Most people know that consistency is the key to success when it comes to blogging. 

But some weeks are harder than others to keep to a blogging schedule. In the past you may have just missed a post, but if you’ve done that you may find it easier to skip posts in the future.

To help you avoid missed (self-imposed) deadlines, in this post you’re going to learn about 5 different kinds of posts that are quick to put together and publish. 

Think of them as the blogging version of the meals you keep in the freezer.

1. A Roundup of Your Own Content

A roundup of your own content can not only be really fast to put together but can also help get more eyeballs on that content. 
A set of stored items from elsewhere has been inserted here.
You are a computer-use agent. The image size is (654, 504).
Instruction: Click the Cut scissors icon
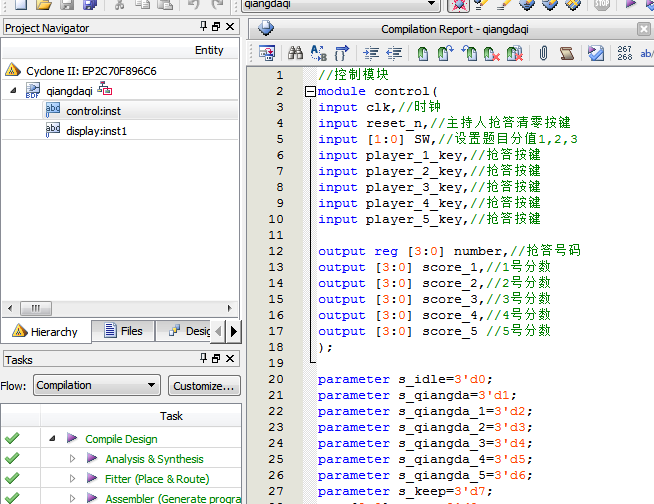[x=118, y=5]
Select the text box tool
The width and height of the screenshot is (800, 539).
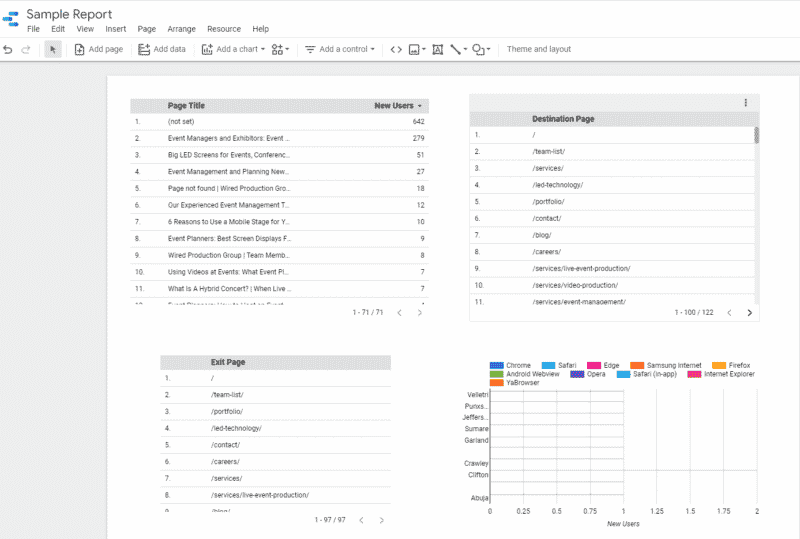[x=437, y=50]
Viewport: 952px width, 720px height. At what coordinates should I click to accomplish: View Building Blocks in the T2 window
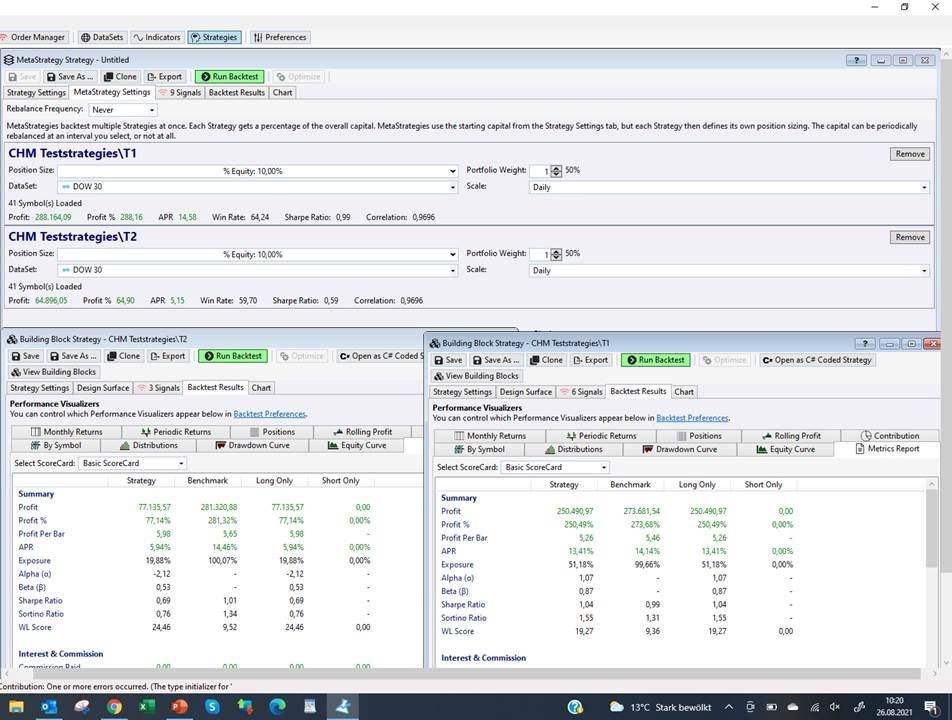[52, 372]
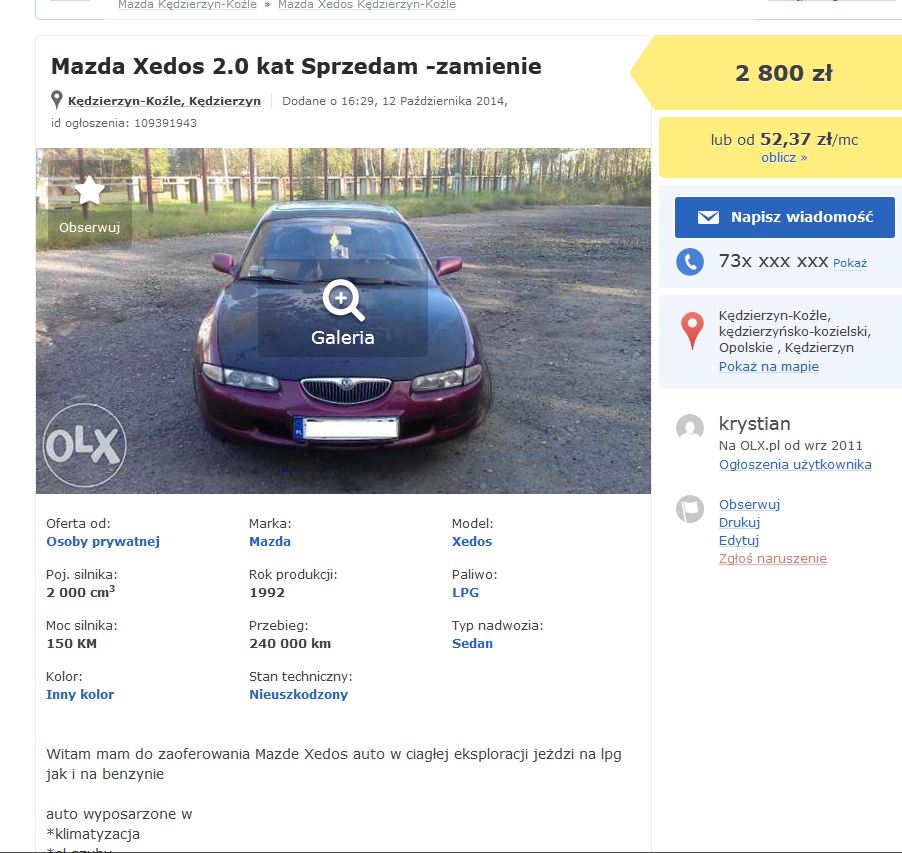
Task: Reveal phone number with Pokaż link
Action: coord(850,263)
Here is the Roundup Of Your Own Content Recipe:

Choose a category on your site

Your blog posts should fall into various categories, (if not – check out this free blog structure blueprint to help you). 
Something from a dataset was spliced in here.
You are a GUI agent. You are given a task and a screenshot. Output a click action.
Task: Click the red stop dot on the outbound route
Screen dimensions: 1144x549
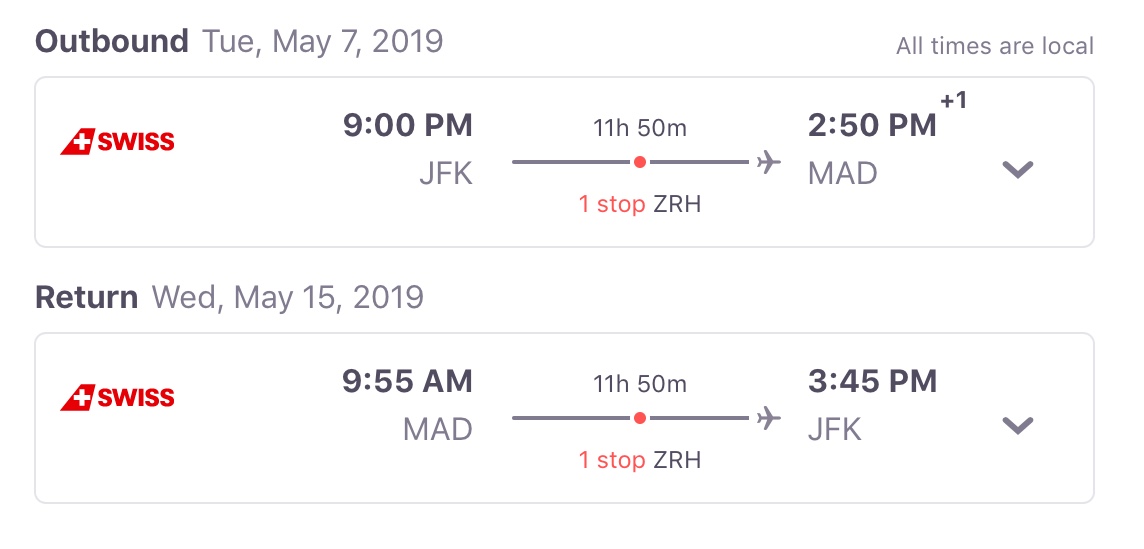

Pick a category, it could be your favorite, or the most popular, or what you wish was the most popular. So long as you pick something. 

For example, if you have a food blog you could choose the category of chicken dinners. Or if you’re a personal finance blogger, the category of frugal living or side hustles. If you blog about crafting you can choose the category of beginner crafts. Hopefully you get the idea.

Decide on an Angle

Now that you’ve got a category in mind, you need to decide on an angle for the round up. Let’s take a look at our examples from earlier.

The Chicken Dinners category angle could be Chicken Dinners Ready in 30 minutes, perfect for weeknights.

The Frugal Living category angle could be The Best Frugal Living Posts for Cutting Costs As a Homeowner.

The Side Hustles category angle could be Side Hustles that Require No Experience or a Boss.

The Beginner Crafter category angle could be The Best Beginner Crafts that Make Great Homemade Gifts.

You have to find an angle that will help your roundup stand out and tie all your posts together.

Pick Your Posts

The next step is to pick which of your posts will go into the roundup. Now, you don’t need a ton. I would recommend a minimum of 3 and no more than 7. 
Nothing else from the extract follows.